Could you reproduce the material word for word, starting at the line containing "Where should I" and continuing through to the end of the material, with both ends included and every picture left out?

------------------------------------------------

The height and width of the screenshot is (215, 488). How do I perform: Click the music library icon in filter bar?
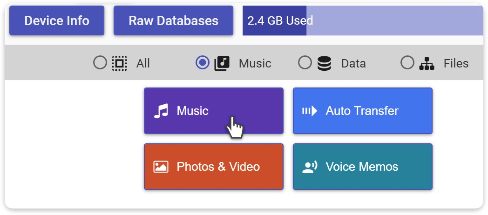(x=222, y=63)
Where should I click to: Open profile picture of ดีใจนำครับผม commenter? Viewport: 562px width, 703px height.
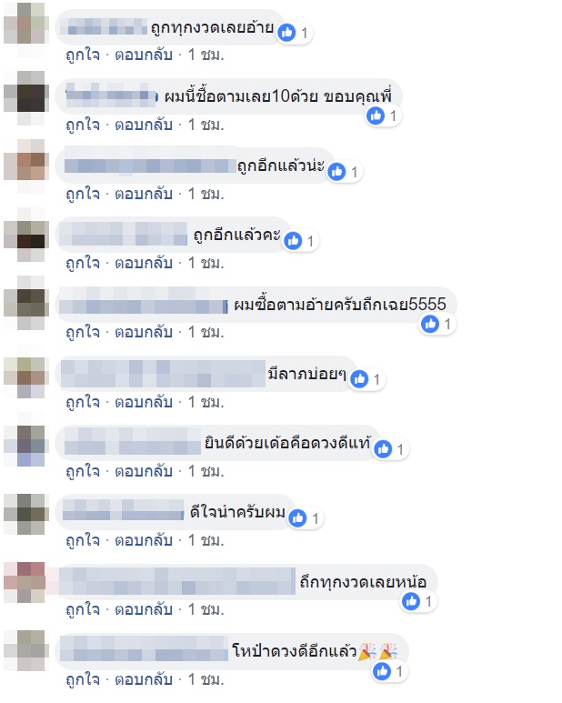point(25,514)
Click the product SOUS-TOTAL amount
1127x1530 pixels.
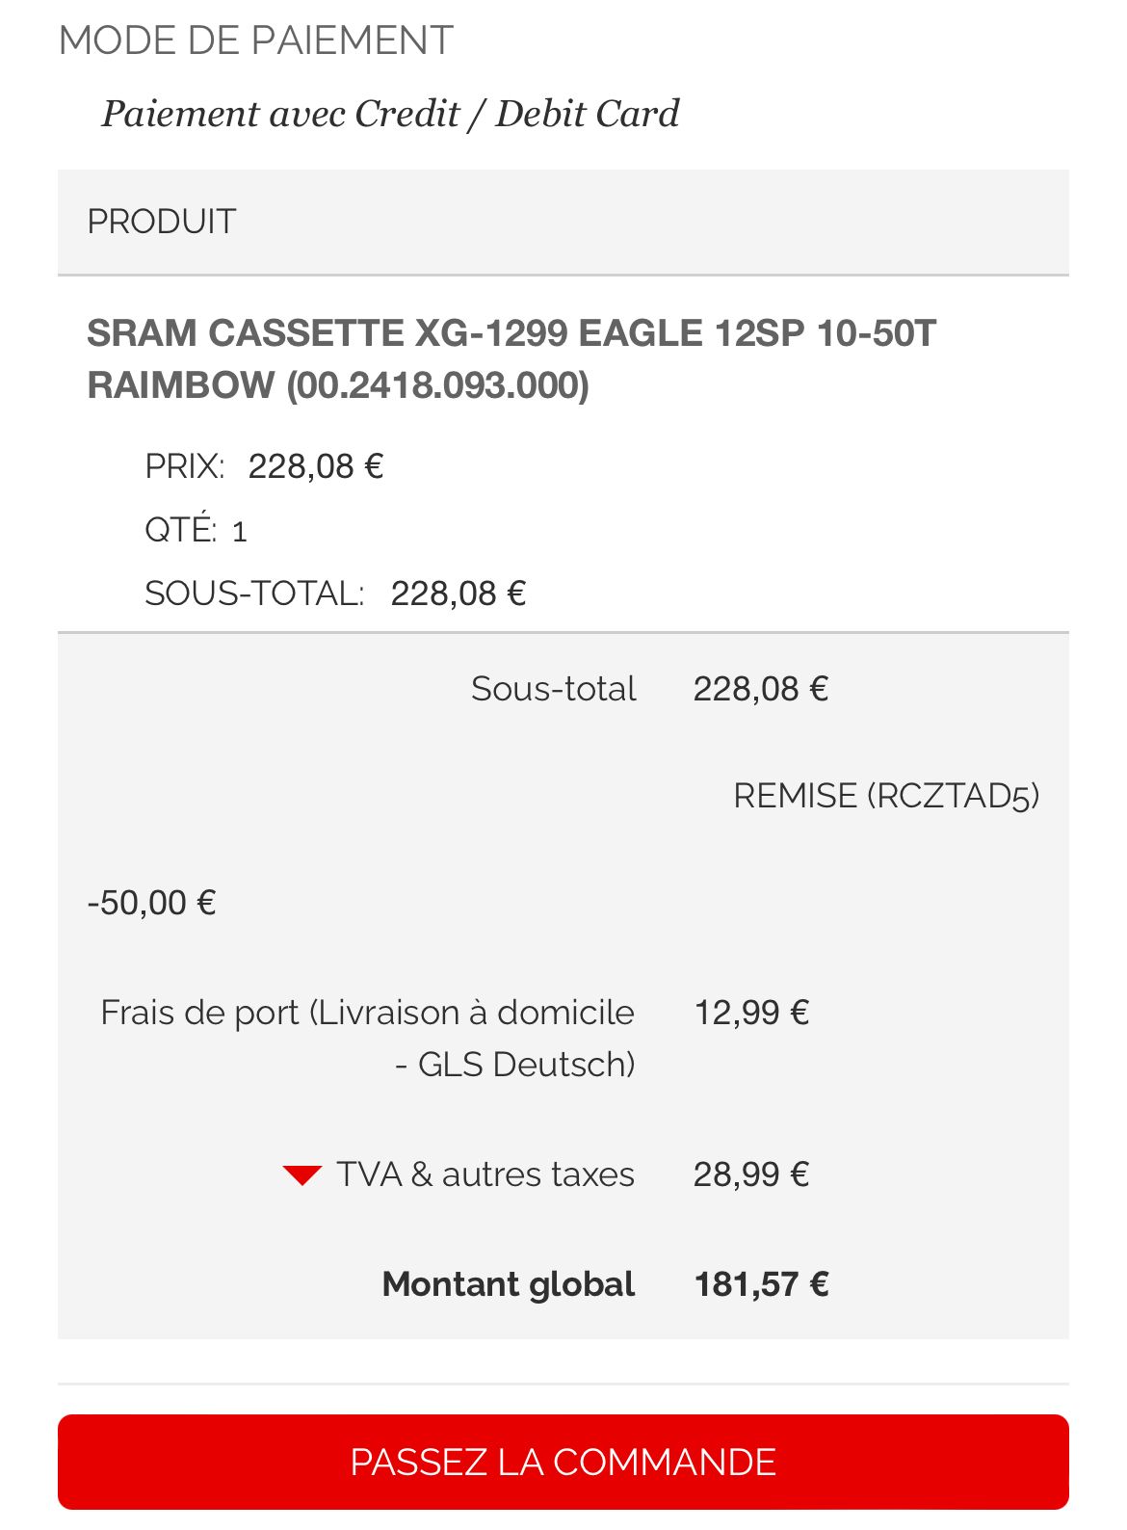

------------------------------------------------

FULL RESPONSE —
Where should I click to: Open profile picture of ดีใจนำครับผม commenter? Viewport: 562px width, 703px height.
point(25,514)
Click the product SOUS-TOTAL amount
1127x1530 pixels.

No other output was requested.